Insulin preconditioning elevates p-Akt and cardiac contractility after reperfusion in the isolated ischemic rat heart.

Abstract

Insulin induces cardioprotection partly via an antiapoptotic effect. However, the optimal timing of insulin administration for the best quality cardioprotection remains unclear. We tested the hypothesis that insulin administered prior to ischemia provides better cardioprotection than insulin administration after ischemia. Isolated rat hearts were prepared using Langendorff method and divided into three groups. The Pre-Ins group (Pre-Ins) received 0.5 U/L insulin prior to 15 min no-flow ischemia for 20 min followed by 20 min of reperfusion. The Post-Ins group (Post-Ins) received 0.5 U/L insulin during the reperfusion period only. The control group (Control) was perfused with KH buffer throughout.
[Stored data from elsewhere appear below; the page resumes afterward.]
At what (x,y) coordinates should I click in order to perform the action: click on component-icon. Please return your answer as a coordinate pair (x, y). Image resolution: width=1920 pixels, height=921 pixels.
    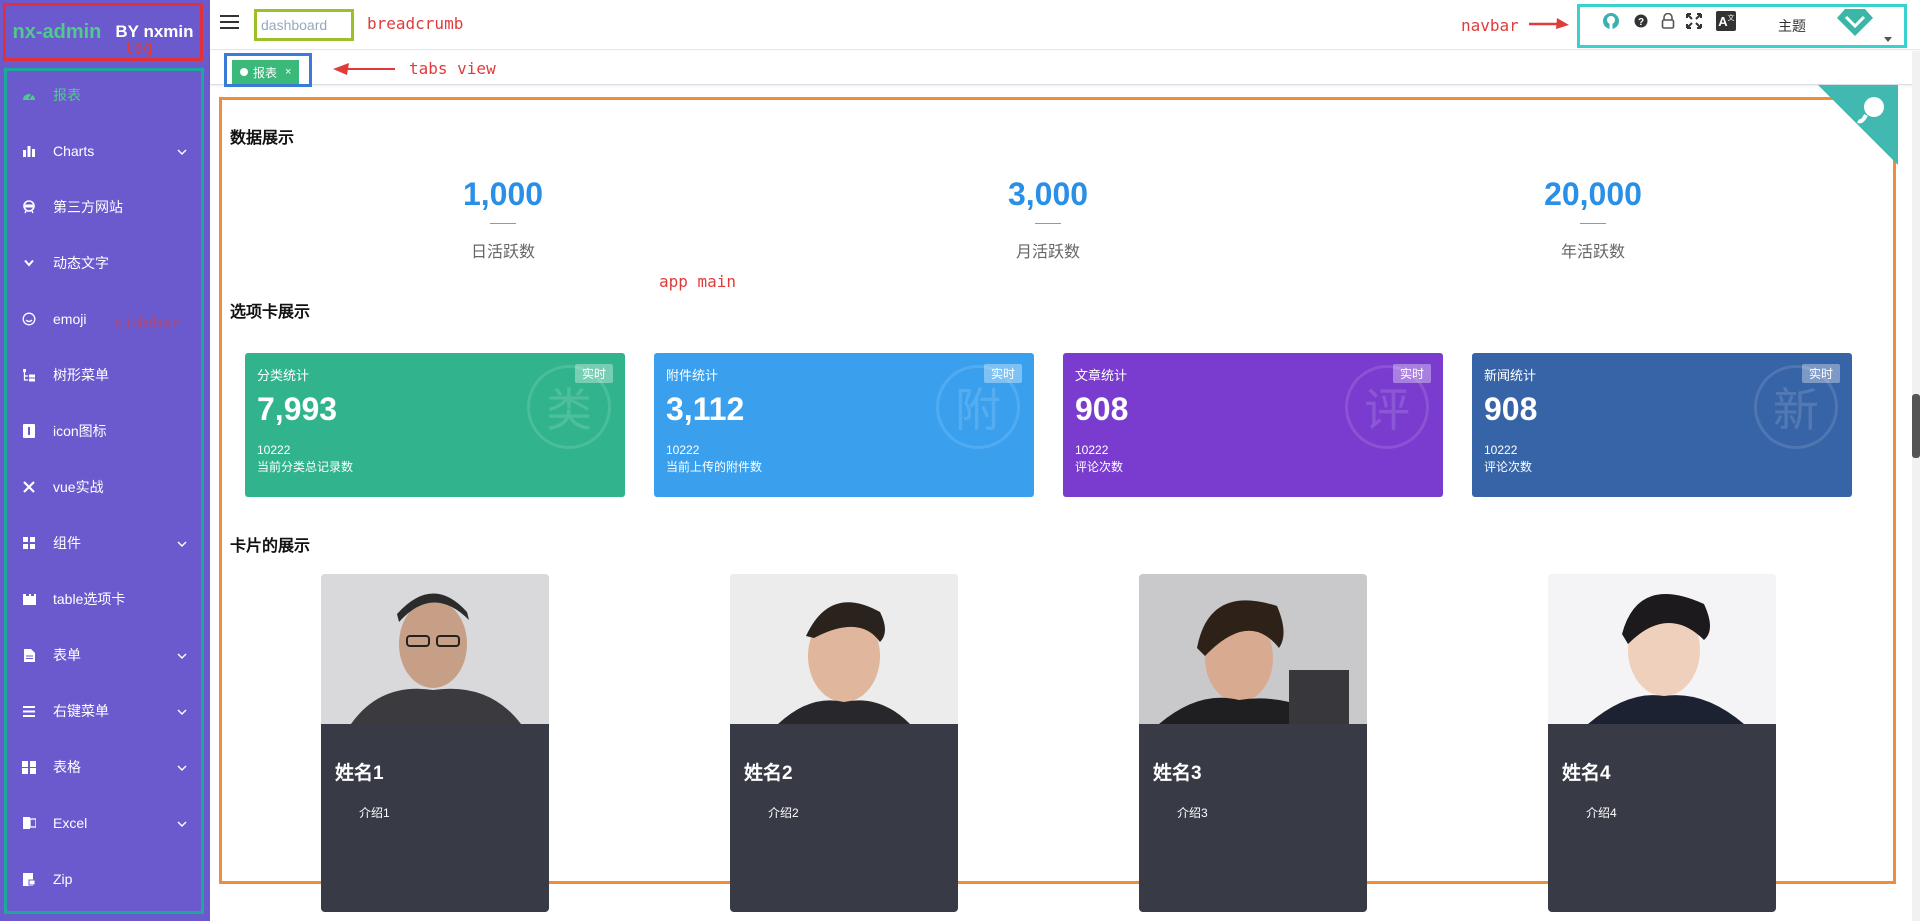
    Looking at the image, I should click on (29, 543).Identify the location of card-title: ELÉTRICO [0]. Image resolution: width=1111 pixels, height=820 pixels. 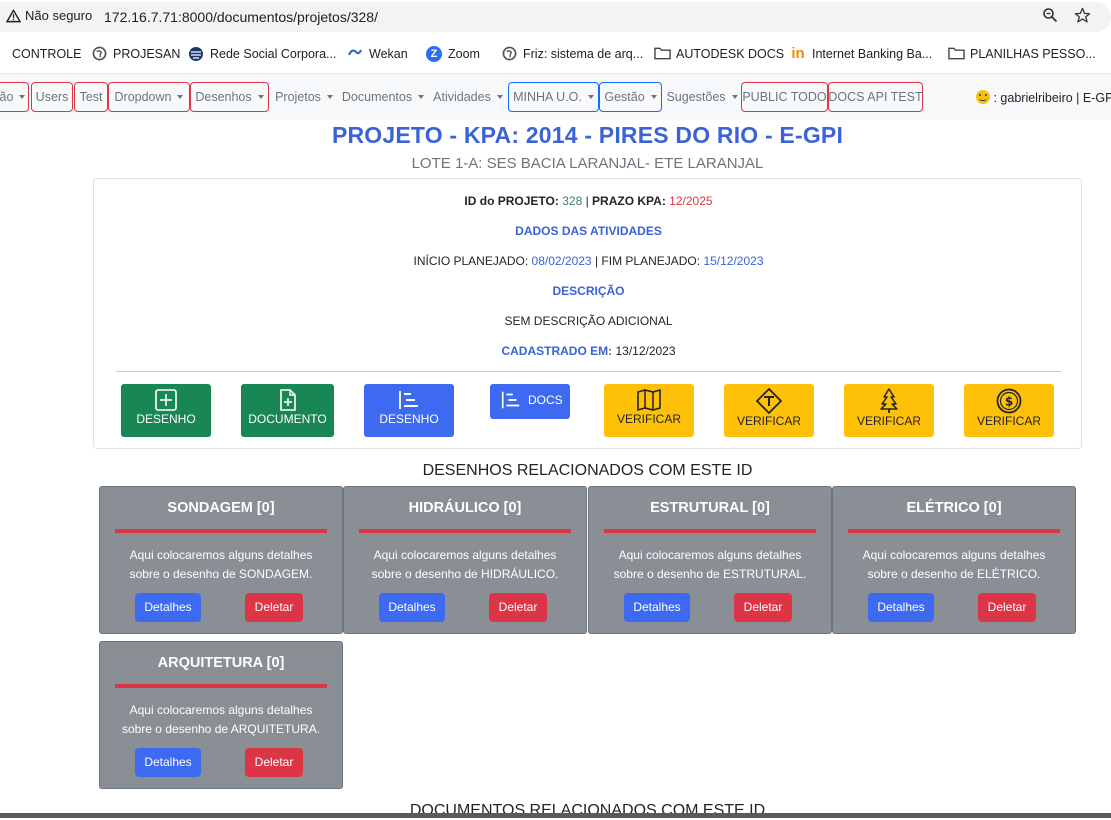
(954, 508).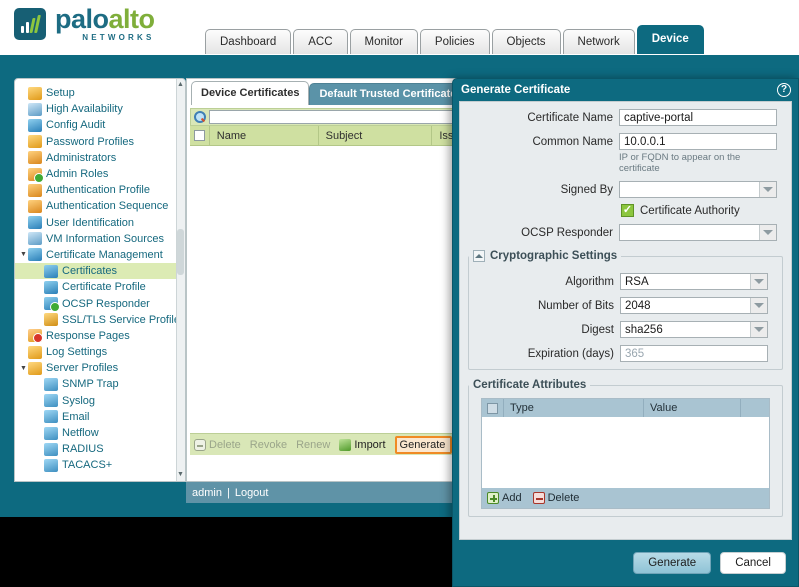  I want to click on attributes-select-all-checkbox, so click(493, 408).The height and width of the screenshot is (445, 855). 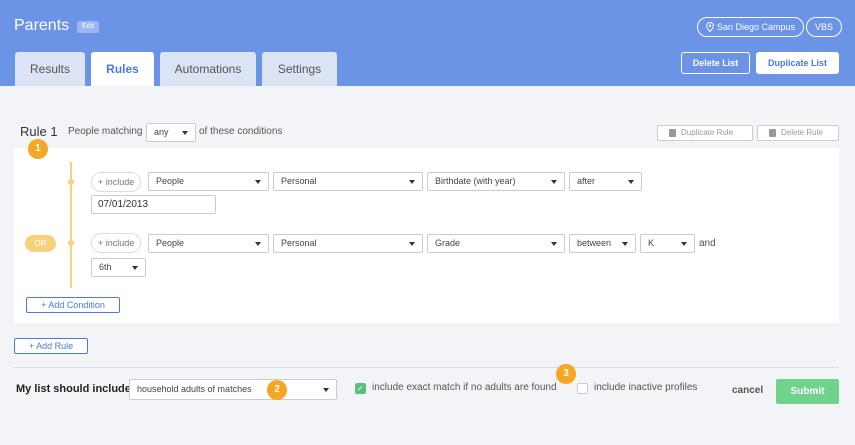 What do you see at coordinates (277, 390) in the screenshot?
I see `tour-marker: 2` at bounding box center [277, 390].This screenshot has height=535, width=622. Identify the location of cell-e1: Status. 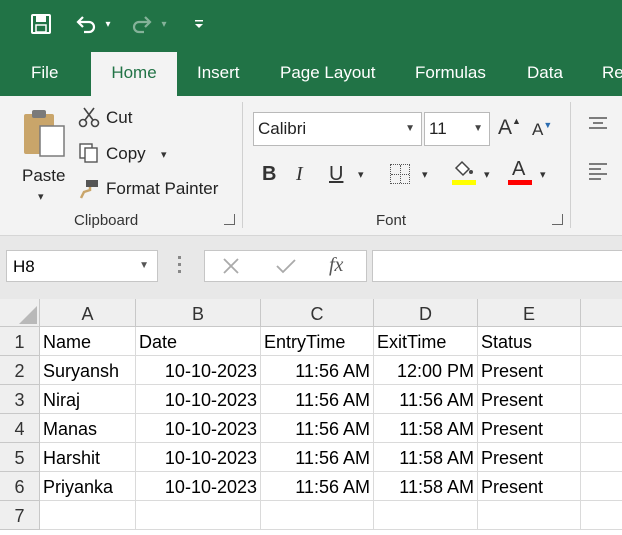
(530, 342).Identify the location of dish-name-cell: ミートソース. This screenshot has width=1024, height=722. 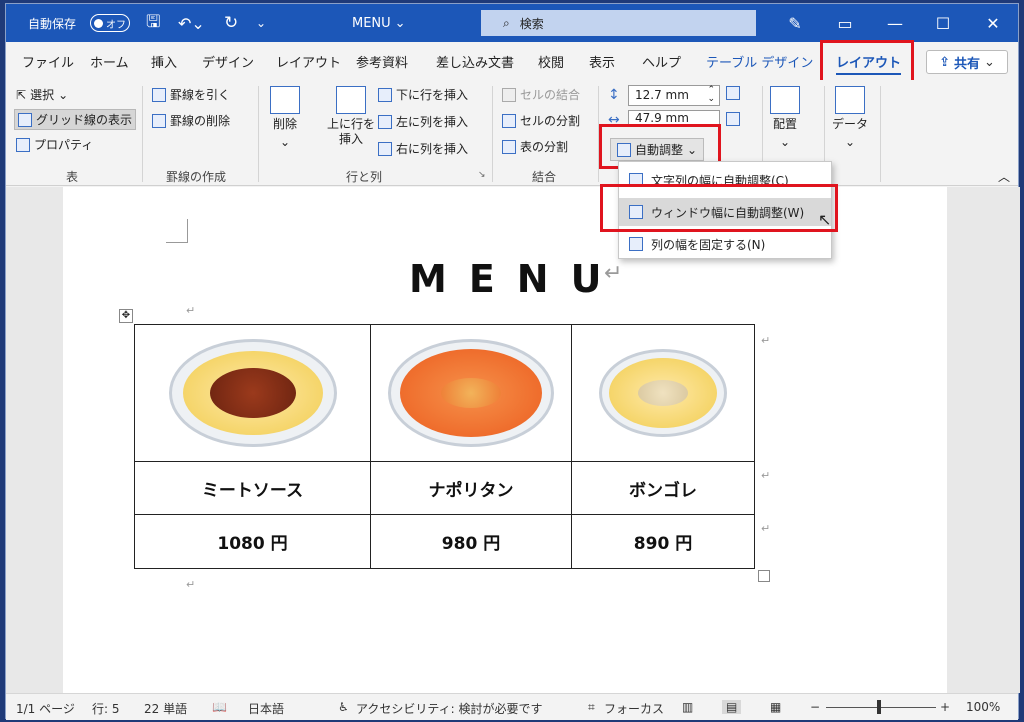
(252, 488).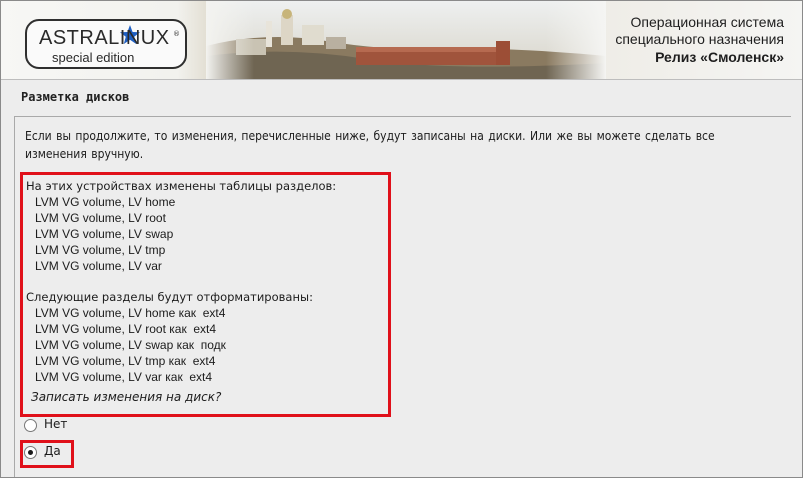 This screenshot has width=803, height=478. Describe the element at coordinates (124, 377) in the screenshot. I see `format-item: LVM VG volume, LV var как ext4` at that location.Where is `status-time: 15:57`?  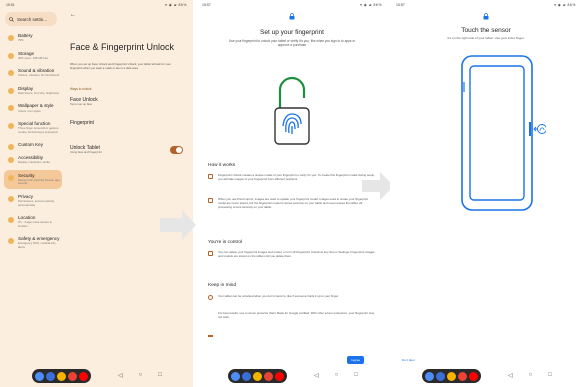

The maximum of left ventricular derivative of pressure development (dP/dt(max)) was recorded continuously. Measurements of TNF-α and p-Akt in each time point were assayed by ELISA. After reperfusion, dP/dt(max) in Pre-Ins was elevated, compared with Post-Ins at 10 minutes after reperfusion and Control at all-time points. TNF-α levels at 5 minutes after reperfusion in the Pre-Ins were lower than the others. After 5 minutes of reperfusion, p-Akt was elevated in Pre-Ins compared with the other groups. Insulin administration prior to ischemia provides better cardioprotection than insulin administration only at reperfusion. TNF-α suppression is possibly mediated via p-Akt leading to a reduction in contractile myocardial dysfunction.